___ DATASET
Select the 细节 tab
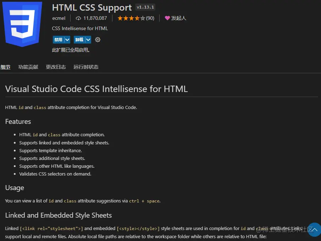Viewport: 321px width, 241px height. click(x=5, y=67)

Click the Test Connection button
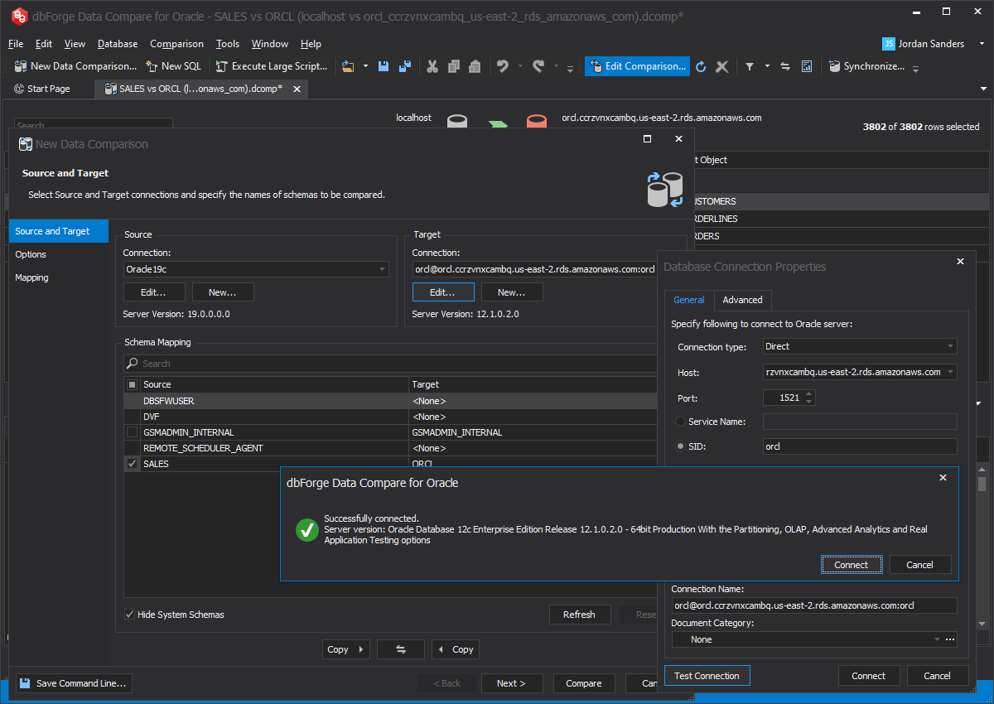point(707,676)
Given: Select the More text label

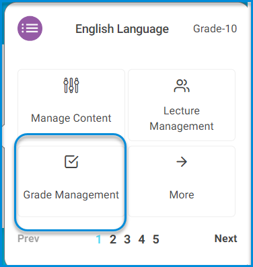Looking at the screenshot, I should pyautogui.click(x=182, y=194).
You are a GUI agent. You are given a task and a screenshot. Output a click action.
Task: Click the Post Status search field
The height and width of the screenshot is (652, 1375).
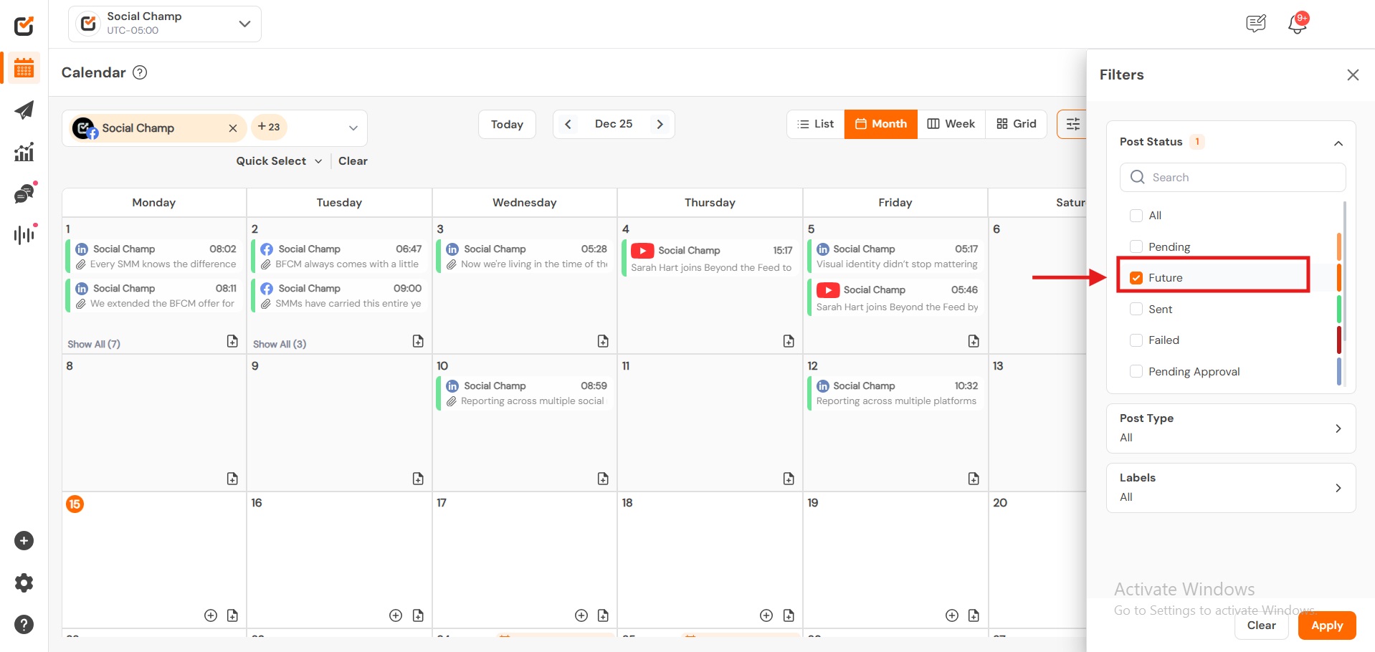(x=1232, y=177)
______
_REQUEST_
Output every line of all the entries above word for word, leaving out the pictures.

_RESPONSE TO THE TASK_
Select the 细节 tab
Viewport: 321px width, 241px height. click(x=5, y=67)

Click the Test Connection button
point(707,676)
Given: Select the More text label

Looking at the screenshot, I should pyautogui.click(x=182, y=194).
You are a GUI agent. You are given a task and a screenshot. Output a click action.
Task: Click the Post Status search field
The height and width of the screenshot is (652, 1375).
(x=1232, y=177)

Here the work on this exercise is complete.